HaClient is built for long-lived connections. When the WebSocket to Home Assistant drops — because of a network blip, an HA restart, or a transient TLS error — the client automatically:

  1. Notifies registered on_disconnect handlers.
  2. Reconnects in the background (with backoff).
  3. Re-authenticates and re-subscribes to every event type that was registered before the drop.
  4. Re-primes the entire state cache via REST so your entities reflect anything that changed while you were offline.
  5. Notifies registered on_reconnect handlers.

You do not need to:

  • Re-call subscribe(...) on the EventBus.
  • Re-call on_state_change / on_* on entities.
  • Re-fetch state for entities you already hold references to.

All of that is automatic.

Disabling auto-reconnect

Auto-reconnect is on by default. Disable it via from_url:

ha = HAClient.from_url(url, token=token, reconnect=False)

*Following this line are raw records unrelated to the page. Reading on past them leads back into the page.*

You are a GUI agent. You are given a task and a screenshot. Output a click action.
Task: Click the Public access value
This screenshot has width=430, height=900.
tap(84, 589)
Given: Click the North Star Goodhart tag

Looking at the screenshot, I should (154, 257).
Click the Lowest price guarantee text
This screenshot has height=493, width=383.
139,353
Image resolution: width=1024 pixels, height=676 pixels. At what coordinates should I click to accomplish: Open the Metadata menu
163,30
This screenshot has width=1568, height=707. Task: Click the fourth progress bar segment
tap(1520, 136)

With reconnect off, a dropped WebSocket fires on_disconnect and stays down. You become responsible for calling close() and constructing a new client when you want to recover.

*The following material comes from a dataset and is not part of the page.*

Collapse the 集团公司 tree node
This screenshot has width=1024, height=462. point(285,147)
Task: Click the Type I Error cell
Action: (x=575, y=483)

Registering disconnect / reconnect listeners

Both methods can be used either imperatively or as decorators. Both accept sync or async zero-argument callables.

@ha.on_disconnect
def disconnected() -> None:
    metrics.increment("ha.disconnect")

@ha.on_reconnect
async def reconnected() -> None:
    # State has already been re-primed before this runs.
    await audit_log("ha-reconnected")

The same methods exist on SyncHAClient and behave identically; the handlers run on the background loop thread (see the sync wrapper guide).

Timing guarantees

  • on_disconnect fires when the underlying WebSocket transitions from connected to disconnected — including the close performed by HAClient.close(). If your handler must distinguish "shutdown" from "network failure", check application state, not the client.
  • on_reconnect fires after state has been re-primed. Reading entity.state / entity.attributes inside the handler returns the freshly synced values, not stale pre-drop values.

If a re-prime fails — for example, the HA REST API is unreachable — the failure is logged and swallowed; on_reconnect still fires. This keeps your application running even if the very first post-reconnect refresh is unlucky. Subsequent state changes will heal the cache through the normal event stream.

What happens to in-flight calls

Any service call that was in flight when the WebSocket dropped will raise:

  • ConnectionClosedError if the call was routed to the WebSocket and the transport closed mid-call.

Wrap calls you want to survive transient drops in your own retry logic. The reconnect machinery is about keeping the client live, not about implicitly retrying user calls. Implicit retries would cause double execution of side-effectful services such as switch.toggle.

Pattern: wait for the next reconnect

For scripts that want to block until the client has recovered:

import asyncio

reconnected = asyncio.Event()

@ha.on_reconnect
def _() -> None:
    reconnected.set()

# ... later, when you know you need fresh state:
await reconnected.wait()
reconnected.clear()

Pattern: degrade UI on disconnect

For interactive applications, dual handlers give you the on / off edges:

@ha.on_disconnect
def _() -> None:
    ui.set_banner("Reconnecting to Home Assistant…")

@ha.on_reconnect
def _() -> None:
    ui.clear_banner()

Because on_reconnect runs after the re-prime, this gives users a single moment when "everything is consistent again" rather than a race between the banner clearing and entities updating.